On a hot summer day in 1906, Martin Flack, a medical student, was studying microscopic sections of the heart of a mole while Arthur Keith and his wife were bicycling through the beautiful cherry orchards near their cottage in Kent. Upon their return, Flack excitedly showed Keith a wonderful structure he had discovered in the right auricle of the mole, just where the superior vena cava enters that chamber.
The Answer
Keith quickly realised that this structure closely resembled the atrioventricular node as described by Sunao Tawara earlier that year. Further anatomical studies confirmed the same structure in other hearts, which they named the sino‐auricular node.
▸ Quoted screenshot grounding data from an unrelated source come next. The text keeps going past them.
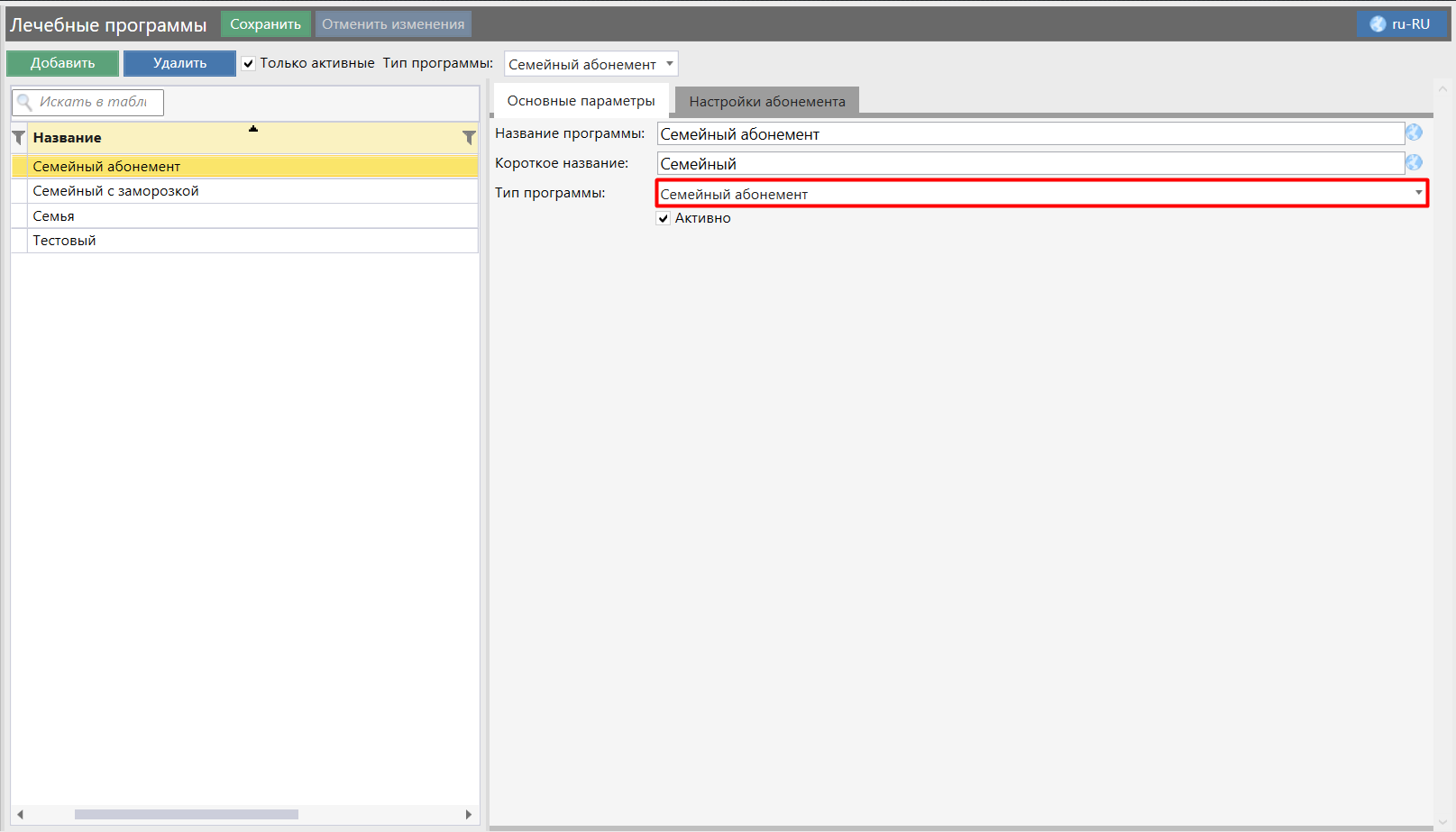This screenshot has width=1456, height=832.
Task: Toggle the Только активные checkbox
Action: (x=249, y=63)
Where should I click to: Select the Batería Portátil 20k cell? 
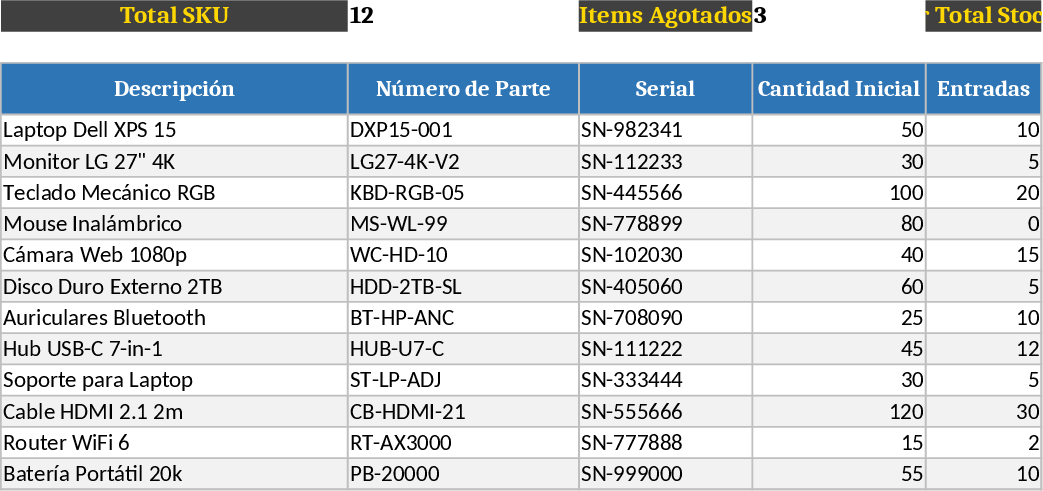click(174, 474)
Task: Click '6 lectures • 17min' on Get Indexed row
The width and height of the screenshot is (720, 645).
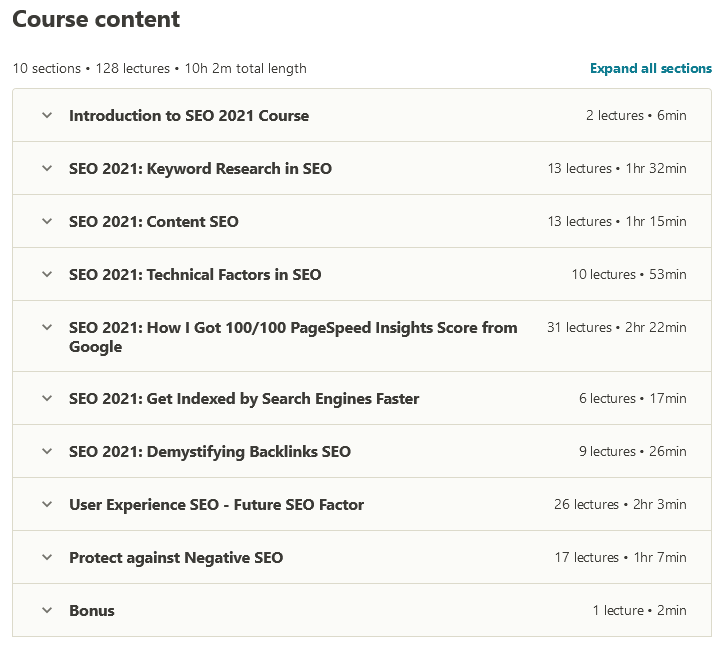Action: [x=632, y=398]
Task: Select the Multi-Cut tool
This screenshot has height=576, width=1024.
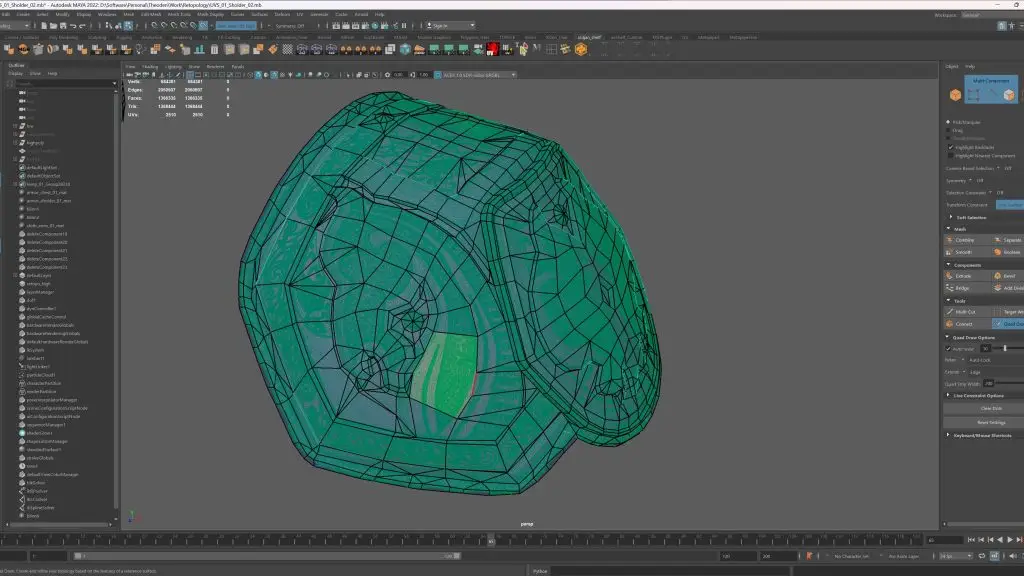Action: (x=965, y=311)
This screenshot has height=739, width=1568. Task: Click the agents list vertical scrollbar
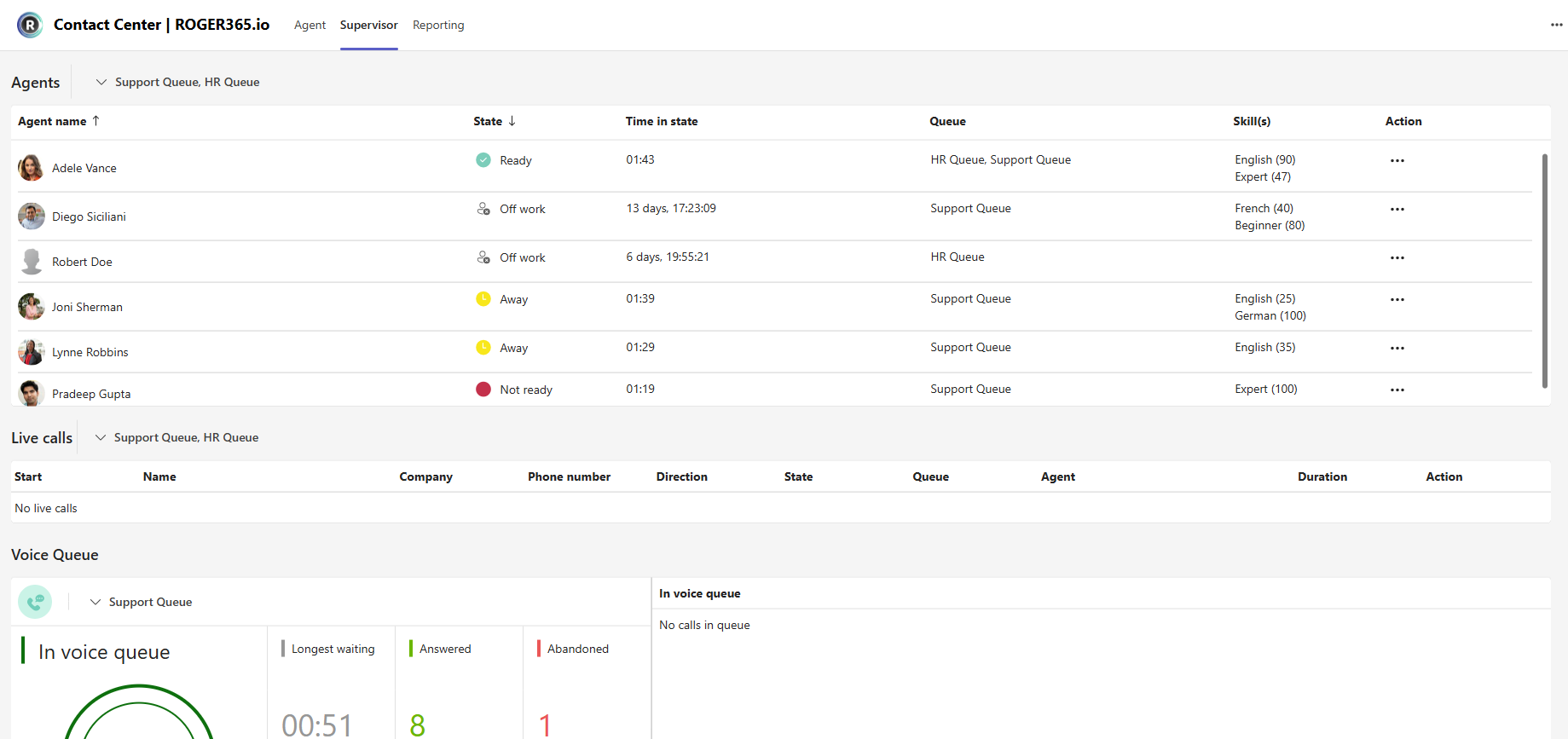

The discovery of the sinus node or SA node, the electrical system of the heart, provided an anatomical answer to the baffling mystery:
- “Why does the heart beat?”
There is a remarkable remnant of primitive fibres persisting at the sino‐auricular junction in all the mammalian hearts examined… in them the dominating rhythm of the heart is believed to normally arise.”
Arthur Keith and Martin Flack
MARTIN WILLIAM FLACK CBE
Flack later became demonstrator of physiology at the London Hospital and later a lecturer. He served on the Medical Research Council and became the director of medical research for the Royal Air Force . He was appointed a Commander of the Order of the British Empire in the 1919 New Year Honours .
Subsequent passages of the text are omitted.